The purchase order described the automobile as a "New 2007 Nissan 350Z." The purchase order form used by Harte contained three boxes to describe the motor vehicle that was being sold: "Demonstrator," "Used" and "New." Harte checked the box marked "New" on the purchase order.
Prior to the sale, the automobile was in a significant accident. As a result of the accident, the automobile needed significant repairs. Harte did not disclose the accident or repairs to plaintiff prior to the time of purchase. Plaintiff experienced multiple and repeated problems with the automobile and brought it to Harte. Harte was unable to make repairs to plaintiff's satisfaction. In July 2009, plaintiff learned that the vehicle had been in an accident prior to his purchase.
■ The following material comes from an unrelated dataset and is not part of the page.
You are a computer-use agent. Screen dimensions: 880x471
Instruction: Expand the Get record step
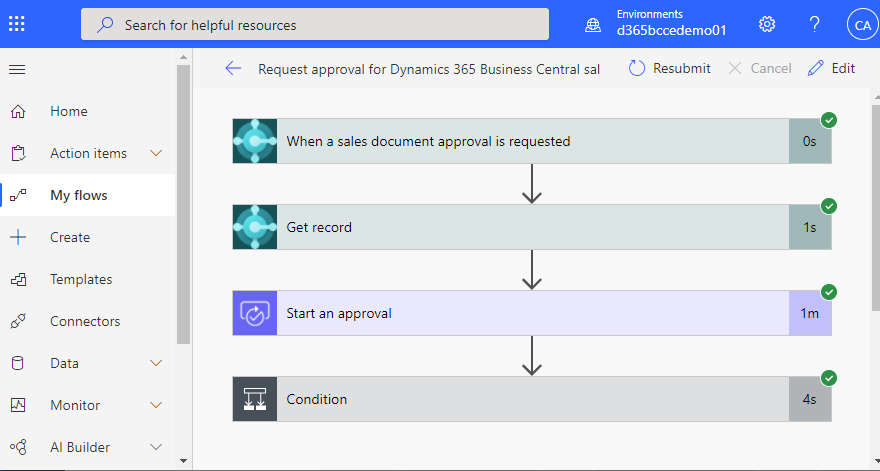(x=532, y=227)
On July 24, 2009, plaintiff, through his attorney, notified Harte and NMAC that he had revoked his acceptance of the automobile pursuant to section 42a-2-608 of the Connecticut General Statutes and that he was retaining possession of the vehicle as security for his claim pursuant to section 42a-711 of the Connecticut General Statutes.
To date, defendants have failed and refused to refund to plaintiff the money that he paid under the contract.
The first count of plaintiff's complaint is for breach of the implied warranty of merchantability, Conn. Gen. Stat. § 42a-2-314. Plaintiff alleges that Harte's conduct was intentional, wanton and in bad faith. Plaintiff seeks punitive damages for this conduct. The second count is for a violation of CUTPA.
Both defendants have moved to dismiss under Federal Rule of Civil Procedure 12(b)(1) contending that plaintiff's claimed damages do not reach the $50,000 threshold for establishing federal jurisdiction over plaintiff's claims pursuant to 15 U.S.C. § 2310(d)(1)(B). In addition, NMAC moves to dismiss pursuant to rule 12(b)(6) because the MMWA does not create a right of action against a financier of a consumer's purchase, only against a "warrantor."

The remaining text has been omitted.